Illicit acts can result due to incompetence, ignorance, negligence in the use of IT or deliberate misappropriation by individuals. Further such acts can vary from simple acts to serious crimes. Irrespective of the nature of illicit acts, intentional acts such as fraud, virus infections, illicit software and sabotage have been dealt under the term ‘computer misuse’. However, in the literature the terms misuse and abuse have often been used inter-changeably. In this paper, computer misuse is defined as the occurrence of an intentional act, that is a deliberate misappropriation by which individual(s) intend to gain dishonest advantages through the use of the computer system(s).
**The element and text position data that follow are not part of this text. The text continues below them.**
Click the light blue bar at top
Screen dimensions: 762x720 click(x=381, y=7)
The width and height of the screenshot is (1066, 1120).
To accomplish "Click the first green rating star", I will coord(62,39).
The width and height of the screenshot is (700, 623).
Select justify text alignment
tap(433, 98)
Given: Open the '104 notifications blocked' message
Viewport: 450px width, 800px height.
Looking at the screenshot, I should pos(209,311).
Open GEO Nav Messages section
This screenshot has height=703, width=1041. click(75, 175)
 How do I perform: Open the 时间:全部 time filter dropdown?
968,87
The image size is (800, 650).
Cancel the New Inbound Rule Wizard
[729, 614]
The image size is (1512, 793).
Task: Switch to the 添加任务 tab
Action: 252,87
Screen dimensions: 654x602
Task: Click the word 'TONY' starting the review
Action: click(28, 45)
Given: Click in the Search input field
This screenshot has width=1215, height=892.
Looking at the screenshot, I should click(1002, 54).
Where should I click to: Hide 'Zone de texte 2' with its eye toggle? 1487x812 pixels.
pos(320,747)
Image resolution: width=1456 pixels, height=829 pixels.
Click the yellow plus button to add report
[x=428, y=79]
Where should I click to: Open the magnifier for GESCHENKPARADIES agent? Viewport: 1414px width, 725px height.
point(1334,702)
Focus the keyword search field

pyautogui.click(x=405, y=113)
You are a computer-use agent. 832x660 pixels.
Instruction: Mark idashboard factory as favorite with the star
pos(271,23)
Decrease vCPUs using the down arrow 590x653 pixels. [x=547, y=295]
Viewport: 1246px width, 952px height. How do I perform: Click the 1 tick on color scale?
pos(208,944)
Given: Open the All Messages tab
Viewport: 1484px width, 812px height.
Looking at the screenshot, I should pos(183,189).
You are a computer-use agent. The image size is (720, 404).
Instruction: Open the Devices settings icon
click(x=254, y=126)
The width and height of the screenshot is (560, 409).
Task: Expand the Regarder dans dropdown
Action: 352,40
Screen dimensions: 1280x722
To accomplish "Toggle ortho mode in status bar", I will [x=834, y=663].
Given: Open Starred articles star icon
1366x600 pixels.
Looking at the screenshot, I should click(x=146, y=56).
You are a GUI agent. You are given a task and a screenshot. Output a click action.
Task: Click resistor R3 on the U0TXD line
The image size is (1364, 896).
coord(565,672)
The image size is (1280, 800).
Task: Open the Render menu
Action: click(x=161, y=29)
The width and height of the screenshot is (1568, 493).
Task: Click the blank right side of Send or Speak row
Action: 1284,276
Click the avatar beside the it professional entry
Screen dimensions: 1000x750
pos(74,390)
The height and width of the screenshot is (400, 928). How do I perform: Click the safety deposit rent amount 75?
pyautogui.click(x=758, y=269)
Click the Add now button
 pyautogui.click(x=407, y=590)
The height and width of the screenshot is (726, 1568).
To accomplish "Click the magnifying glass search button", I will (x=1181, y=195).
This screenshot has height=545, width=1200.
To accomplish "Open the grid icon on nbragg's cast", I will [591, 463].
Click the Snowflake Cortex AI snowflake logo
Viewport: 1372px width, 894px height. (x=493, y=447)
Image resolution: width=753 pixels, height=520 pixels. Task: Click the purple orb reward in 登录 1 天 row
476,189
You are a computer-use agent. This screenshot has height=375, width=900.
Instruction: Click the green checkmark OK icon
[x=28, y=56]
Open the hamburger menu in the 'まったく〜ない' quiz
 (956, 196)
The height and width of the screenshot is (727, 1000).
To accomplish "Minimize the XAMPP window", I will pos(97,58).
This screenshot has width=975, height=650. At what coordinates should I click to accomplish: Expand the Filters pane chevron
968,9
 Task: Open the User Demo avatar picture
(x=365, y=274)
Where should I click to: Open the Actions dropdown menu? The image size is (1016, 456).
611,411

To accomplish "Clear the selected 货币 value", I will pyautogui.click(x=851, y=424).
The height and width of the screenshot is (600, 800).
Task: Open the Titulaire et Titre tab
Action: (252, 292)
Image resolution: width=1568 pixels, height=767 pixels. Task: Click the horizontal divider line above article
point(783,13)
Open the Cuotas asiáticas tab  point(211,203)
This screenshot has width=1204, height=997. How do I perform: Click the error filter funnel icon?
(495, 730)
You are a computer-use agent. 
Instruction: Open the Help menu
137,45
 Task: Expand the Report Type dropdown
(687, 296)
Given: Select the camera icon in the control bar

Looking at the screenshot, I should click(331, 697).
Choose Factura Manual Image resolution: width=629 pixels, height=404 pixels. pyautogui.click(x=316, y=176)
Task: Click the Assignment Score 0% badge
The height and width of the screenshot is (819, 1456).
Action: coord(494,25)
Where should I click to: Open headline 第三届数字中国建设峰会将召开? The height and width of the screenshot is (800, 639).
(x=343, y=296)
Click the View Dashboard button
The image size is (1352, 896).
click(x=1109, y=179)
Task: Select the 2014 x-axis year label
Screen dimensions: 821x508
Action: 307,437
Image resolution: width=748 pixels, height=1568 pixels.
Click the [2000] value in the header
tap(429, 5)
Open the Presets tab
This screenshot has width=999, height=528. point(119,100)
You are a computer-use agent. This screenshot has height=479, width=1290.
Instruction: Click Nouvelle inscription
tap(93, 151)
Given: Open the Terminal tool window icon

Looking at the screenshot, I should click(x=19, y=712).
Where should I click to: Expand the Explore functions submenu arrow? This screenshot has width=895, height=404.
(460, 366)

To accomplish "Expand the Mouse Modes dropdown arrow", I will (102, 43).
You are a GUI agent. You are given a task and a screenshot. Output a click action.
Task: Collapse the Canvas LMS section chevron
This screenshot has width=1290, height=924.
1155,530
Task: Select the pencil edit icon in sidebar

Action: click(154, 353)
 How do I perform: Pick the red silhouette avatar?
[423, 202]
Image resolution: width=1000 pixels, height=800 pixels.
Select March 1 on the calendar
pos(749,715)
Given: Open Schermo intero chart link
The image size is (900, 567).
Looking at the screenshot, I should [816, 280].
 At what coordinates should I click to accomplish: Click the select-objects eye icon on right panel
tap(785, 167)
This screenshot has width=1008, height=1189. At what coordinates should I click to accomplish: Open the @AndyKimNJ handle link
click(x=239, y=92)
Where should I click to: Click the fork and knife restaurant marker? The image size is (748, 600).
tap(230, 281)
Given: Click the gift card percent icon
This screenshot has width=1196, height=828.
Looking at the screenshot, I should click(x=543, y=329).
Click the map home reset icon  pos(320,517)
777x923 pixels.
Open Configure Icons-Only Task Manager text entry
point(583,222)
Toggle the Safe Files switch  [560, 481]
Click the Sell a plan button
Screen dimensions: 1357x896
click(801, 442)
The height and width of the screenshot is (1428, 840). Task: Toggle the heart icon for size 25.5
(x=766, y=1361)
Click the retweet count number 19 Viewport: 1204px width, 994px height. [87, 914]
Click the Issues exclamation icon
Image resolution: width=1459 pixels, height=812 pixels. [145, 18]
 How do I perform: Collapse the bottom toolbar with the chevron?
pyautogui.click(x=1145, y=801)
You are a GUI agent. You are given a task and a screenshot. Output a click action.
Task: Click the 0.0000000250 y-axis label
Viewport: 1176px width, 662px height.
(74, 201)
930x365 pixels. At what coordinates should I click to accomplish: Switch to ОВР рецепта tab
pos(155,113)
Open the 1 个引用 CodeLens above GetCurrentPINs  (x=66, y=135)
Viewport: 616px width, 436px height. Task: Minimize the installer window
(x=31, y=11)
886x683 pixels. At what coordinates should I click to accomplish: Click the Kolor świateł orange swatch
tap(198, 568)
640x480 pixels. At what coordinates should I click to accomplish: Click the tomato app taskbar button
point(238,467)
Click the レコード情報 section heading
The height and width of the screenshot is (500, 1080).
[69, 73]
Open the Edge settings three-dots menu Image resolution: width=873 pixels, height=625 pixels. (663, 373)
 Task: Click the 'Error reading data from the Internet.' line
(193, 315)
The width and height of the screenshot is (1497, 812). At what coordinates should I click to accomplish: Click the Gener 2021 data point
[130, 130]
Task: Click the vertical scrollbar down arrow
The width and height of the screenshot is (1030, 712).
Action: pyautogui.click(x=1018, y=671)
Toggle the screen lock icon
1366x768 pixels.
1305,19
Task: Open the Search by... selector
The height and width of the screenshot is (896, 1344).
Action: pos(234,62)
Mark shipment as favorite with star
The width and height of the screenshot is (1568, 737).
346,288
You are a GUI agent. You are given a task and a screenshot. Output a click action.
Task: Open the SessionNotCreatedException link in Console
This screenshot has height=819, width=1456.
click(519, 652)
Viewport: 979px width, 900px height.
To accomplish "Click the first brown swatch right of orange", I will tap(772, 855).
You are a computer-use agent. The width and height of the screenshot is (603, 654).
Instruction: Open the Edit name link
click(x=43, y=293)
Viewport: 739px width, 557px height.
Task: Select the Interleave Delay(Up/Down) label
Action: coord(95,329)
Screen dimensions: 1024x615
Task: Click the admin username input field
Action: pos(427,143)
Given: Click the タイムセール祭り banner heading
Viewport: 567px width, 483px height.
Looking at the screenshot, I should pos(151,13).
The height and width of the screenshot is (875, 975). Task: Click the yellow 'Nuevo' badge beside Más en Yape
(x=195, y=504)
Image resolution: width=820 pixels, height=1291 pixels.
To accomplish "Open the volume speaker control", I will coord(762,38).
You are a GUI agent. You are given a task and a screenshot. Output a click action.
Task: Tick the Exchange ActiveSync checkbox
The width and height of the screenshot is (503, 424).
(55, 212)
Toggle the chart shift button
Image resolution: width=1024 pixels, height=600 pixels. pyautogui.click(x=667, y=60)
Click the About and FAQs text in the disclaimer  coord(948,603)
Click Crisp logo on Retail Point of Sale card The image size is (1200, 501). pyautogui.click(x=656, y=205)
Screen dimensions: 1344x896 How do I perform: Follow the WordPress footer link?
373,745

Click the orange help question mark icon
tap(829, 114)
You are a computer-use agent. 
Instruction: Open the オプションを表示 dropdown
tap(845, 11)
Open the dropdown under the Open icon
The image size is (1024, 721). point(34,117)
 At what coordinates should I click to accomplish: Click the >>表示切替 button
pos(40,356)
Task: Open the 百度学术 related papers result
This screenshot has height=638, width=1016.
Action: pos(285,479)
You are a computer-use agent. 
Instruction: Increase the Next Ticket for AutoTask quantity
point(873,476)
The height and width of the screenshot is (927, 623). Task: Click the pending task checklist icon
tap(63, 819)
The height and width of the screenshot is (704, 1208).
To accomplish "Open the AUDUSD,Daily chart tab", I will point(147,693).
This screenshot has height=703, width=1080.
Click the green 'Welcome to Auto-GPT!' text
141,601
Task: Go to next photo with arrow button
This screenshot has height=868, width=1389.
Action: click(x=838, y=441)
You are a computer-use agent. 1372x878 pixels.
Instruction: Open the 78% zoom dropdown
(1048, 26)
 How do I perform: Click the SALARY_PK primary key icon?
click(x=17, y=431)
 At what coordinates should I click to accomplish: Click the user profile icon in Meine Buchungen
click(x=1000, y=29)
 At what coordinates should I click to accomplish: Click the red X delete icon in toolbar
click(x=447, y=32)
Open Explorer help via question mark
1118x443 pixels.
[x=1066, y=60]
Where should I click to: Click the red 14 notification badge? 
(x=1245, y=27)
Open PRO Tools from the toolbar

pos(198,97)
Misappropriation itself may be opportunist, pressured, or a single-minded calculated contrivance.
It has been argued by researchers and practitioners that reported cases of computer misuse only represents the ‘tip of the iceberg’. Therefore the complexity and invisibility of computer misuse which, along with other factors, that lead to many difficulties in measuring, detecting and prosecuting offences can not be underestimated. Consequently computer misuse is an issue of significant concern. This paper argues that in order to manage computer misuse, a greater understanding of its origins along with its effects is imperative. Further, it classifies various types of computer misuses and relates their increased incidence to the attitudes and social norms in play. Thus it argues that individual attitudes and social norms with respect to the illicit behaviour must be examined in context of with the personality factors, work situation, along with the opportunities that may exist within organisation.
In conducting the argument the paper takes the support of the theory of reasoned action as proposed by Fishbein and Ajzen (1975). The theory is used to interpret computer use and misuse issues in a large public sector organisation in India. The paper draws on the findings in the case study to identify some key ethical principles that organisations need to adopt in order to minimise misuse and abuse.